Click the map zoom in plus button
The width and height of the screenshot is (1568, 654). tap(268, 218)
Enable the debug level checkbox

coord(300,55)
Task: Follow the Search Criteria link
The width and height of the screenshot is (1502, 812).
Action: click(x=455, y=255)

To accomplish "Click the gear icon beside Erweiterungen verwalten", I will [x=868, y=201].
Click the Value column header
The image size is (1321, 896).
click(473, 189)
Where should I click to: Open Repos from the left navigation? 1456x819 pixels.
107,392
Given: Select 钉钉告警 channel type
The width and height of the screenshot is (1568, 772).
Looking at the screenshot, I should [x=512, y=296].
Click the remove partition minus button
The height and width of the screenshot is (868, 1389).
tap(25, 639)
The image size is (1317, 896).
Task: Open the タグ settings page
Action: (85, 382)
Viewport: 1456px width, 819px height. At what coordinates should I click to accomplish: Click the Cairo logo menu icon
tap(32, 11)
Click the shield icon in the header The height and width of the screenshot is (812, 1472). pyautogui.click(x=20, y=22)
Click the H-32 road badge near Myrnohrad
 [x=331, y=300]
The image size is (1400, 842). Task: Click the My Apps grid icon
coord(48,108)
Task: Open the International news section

§ §

## [Work order]
Type out the full listing again, exactly as given.

## [Expected answer]
Click the map zoom in plus button
The width and height of the screenshot is (1568, 654). tap(268, 218)
Enable the debug level checkbox

coord(300,55)
Task: Follow the Search Criteria link
The width and height of the screenshot is (1502, 812).
Action: click(x=455, y=255)

To accomplish "Click the gear icon beside Erweiterungen verwalten", I will [x=868, y=201].
Click the Value column header
The image size is (1321, 896).
click(473, 189)
Where should I click to: Open Repos from the left navigation? 1456x819 pixels.
107,392
Given: Select 钉钉告警 channel type
The width and height of the screenshot is (1568, 772).
Looking at the screenshot, I should [x=512, y=296].
Click the remove partition minus button
The height and width of the screenshot is (868, 1389).
tap(25, 639)
The image size is (1317, 896).
Task: Open the タグ settings page
Action: (85, 382)
Viewport: 1456px width, 819px height. At what coordinates should I click to accomplish: Click the Cairo logo menu icon
tap(32, 11)
Click the shield icon in the header The height and width of the screenshot is (812, 1472). pyautogui.click(x=20, y=22)
Click the H-32 road badge near Myrnohrad
 [x=331, y=300]
The image size is (1400, 842). Task: Click the My Apps grid icon
coord(48,108)
Task: Open the International news section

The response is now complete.